*Text*.

+++

Wilders interviewed by Beck

After his speech in New York City last Thursday, Geert Wilders had a brief but punchy interview on the Glen Beck program. One stand-out moment: Beck said (close paraphrase), “Are you making no distinction between extremist Muslims and other Muslims, because I have a Muslim who works on this show, and he’s a peace-loving guy.” Beck’s reasonable question was in fact the primal liberal challenge to any discriminatory, non-liberal position, the challenge that makes strong men turn to jelly: “Are you saying that all Muslims (or Mexicans, or illegal aliens, or female soldiers, or uncreditworthy minorities who want to own their own home, or fill in the blank) are objectionable?” And Wilders replied, “There are moderate Muslims, but there is no moderate Islam, Islam is a fascist ideology.” With this answer Wilders sensibly acknowledged the existence of individual Muslims who are moderate, while making it clear, with a telegraphic minimum of words, that they are moderate only because they don’t follow the religion. What he was really saying was, “There may be individual Muslims who don’t adhere to the Muslim ideology, but they don’t matter. What matters is not the exceptions, but the generality. What matters is this ideology that threatens our existence, and the more Muslims there are among us, the more power that ideology has.”

+++

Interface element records
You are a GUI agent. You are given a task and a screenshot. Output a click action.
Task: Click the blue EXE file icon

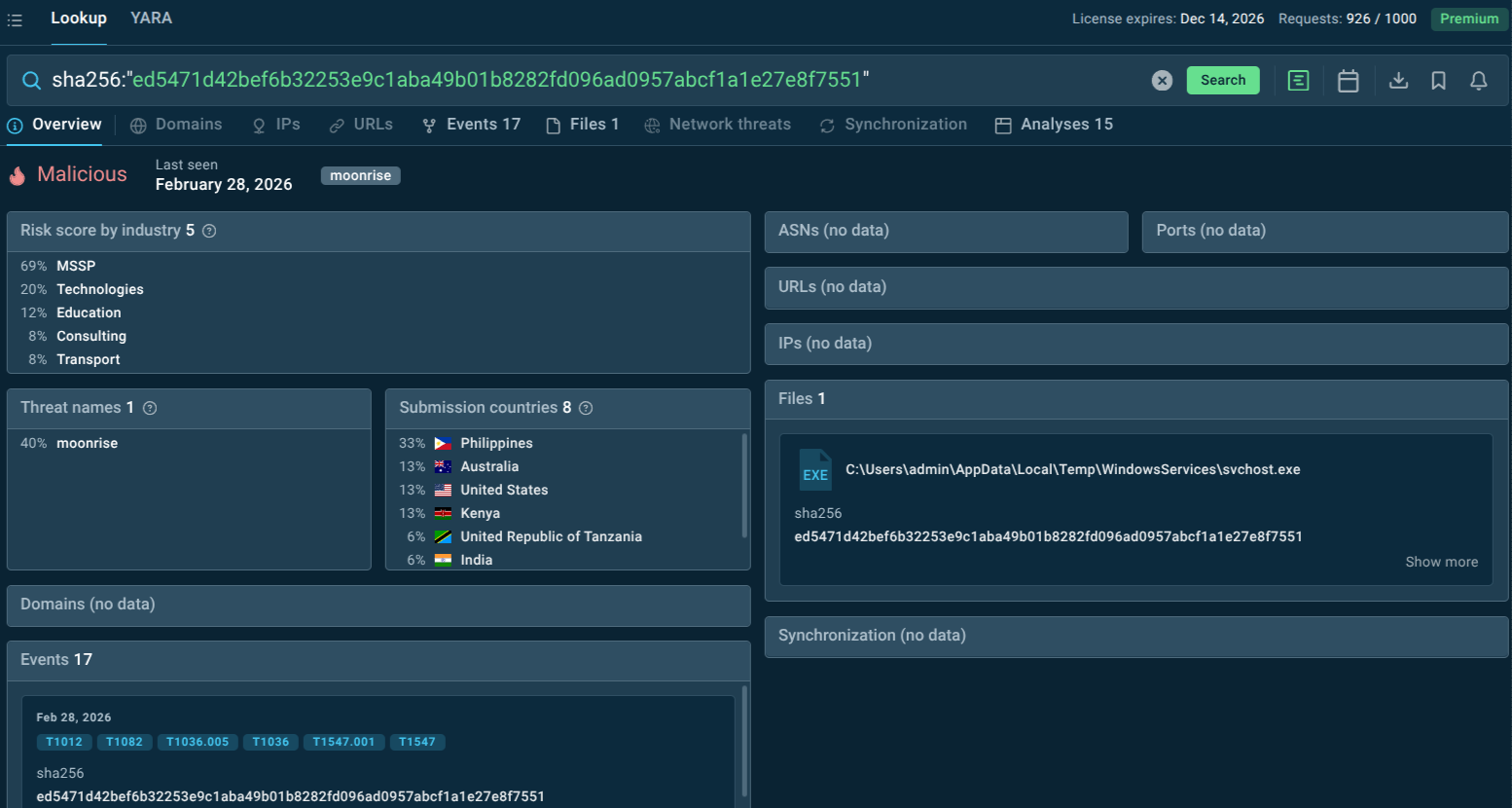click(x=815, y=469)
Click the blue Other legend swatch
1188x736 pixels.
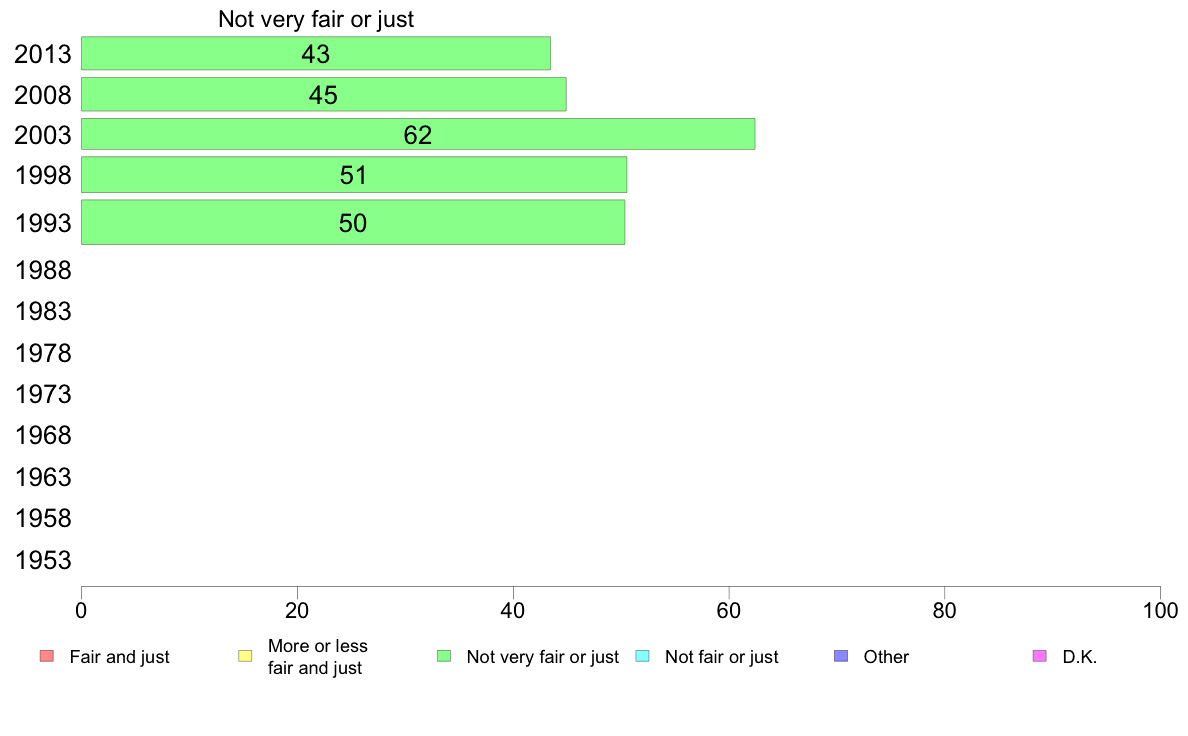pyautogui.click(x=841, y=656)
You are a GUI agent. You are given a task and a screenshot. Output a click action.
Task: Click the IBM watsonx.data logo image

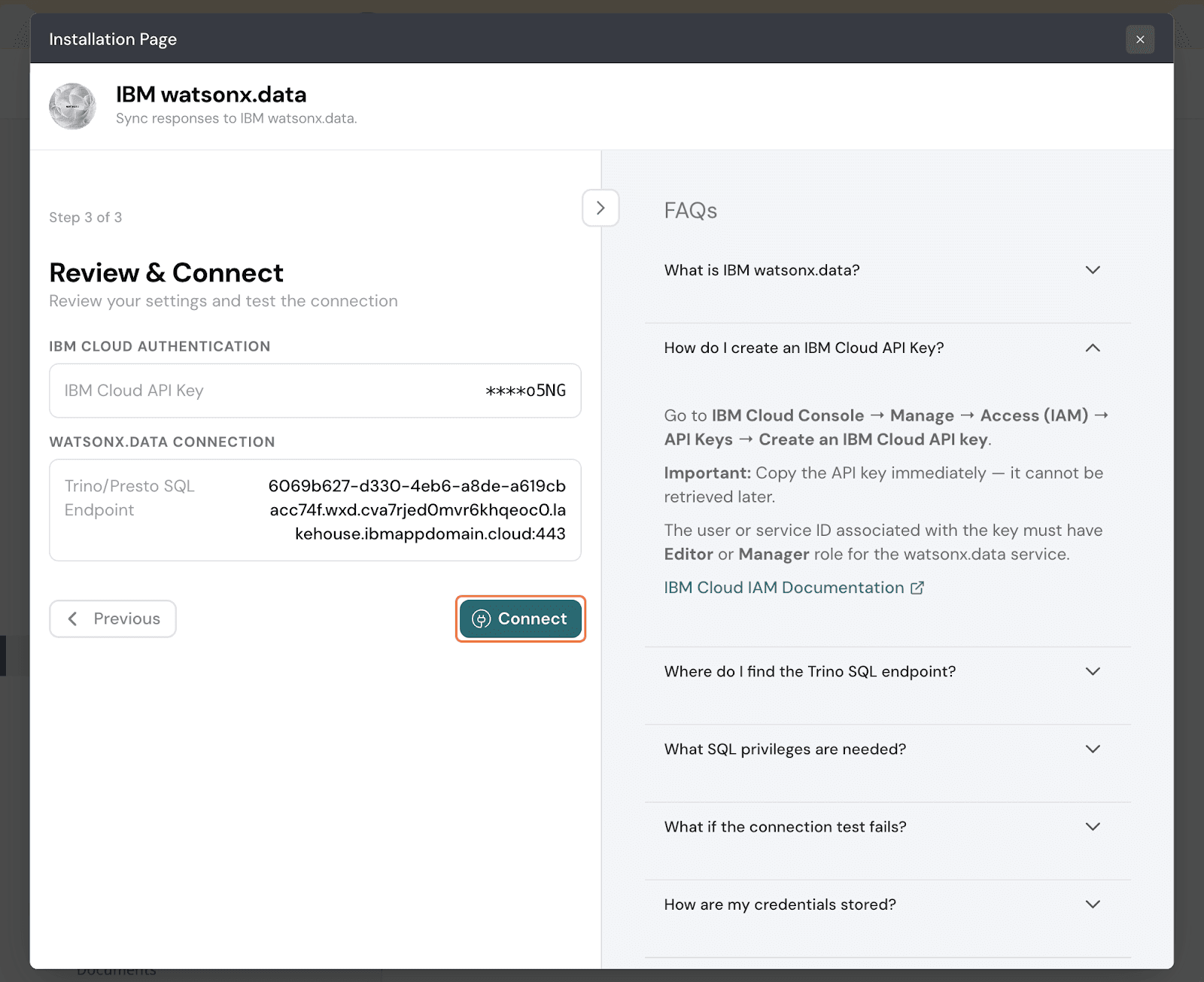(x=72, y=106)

+++

*Problem set*.
1. In the text about Wilders's interview with Beck, on which program was Geert Wilders interviewed after his speech in New York City?
2. Write a continuation of the text about Wilders's interview with Beck, starting right after its final sentence.
None of the rows are needed here.

*Written answers*.
1. The Glen Beck program.

2.
Thus, on the main point, which is the nature of Islam, he didn’t give an inch. He was unyielding in his characterization of Islam as inherently dangerous and destructive. He then went on to say that the culture of Islam in the Netherlands is violent and expansionist. He strikes no PC notes, and makes no bows to the liberal orthodoxy of non-discrimination. And this was on a mainstream American television program.

- end of initial entry -

October 1

Sage McLaughlin writes:

Of course, everyone has his pet Muslim, just as everyone has his pet feminist. But ordinary people understand that no matter how many women self-describe as “feminist,” and no matter how many of these do not actually despise the nuclear family and long for its annihilation, the fact remains that feminism is extremely hateful to and destructive of the nuclear family. That’s because, as the left has known since well before Gramsci laid out his plan for Western suicide, it’s in the institutions where the action is. Glen Beck’s nominally Muslim buddy is not an Islamic authority figure, and has no special influence over the temper of Islamic growth in the West. The point is that it doesn’t matter what percentage of Muslims take up arms or make donations to CAIR. The plain fact is that the pure demographic force of Muslims in general greatly expands the power and influence of Islamic authorities and of Muslim political power in general. In the face of this obvious and elementary point, people like Beck are often reduced to arguing that Muslim political power need not take on an especially Muslim character, which is political naivete of the highest order. Organized Islamic political power always, always takes a hostile stance towards Western particularity, and ever shall.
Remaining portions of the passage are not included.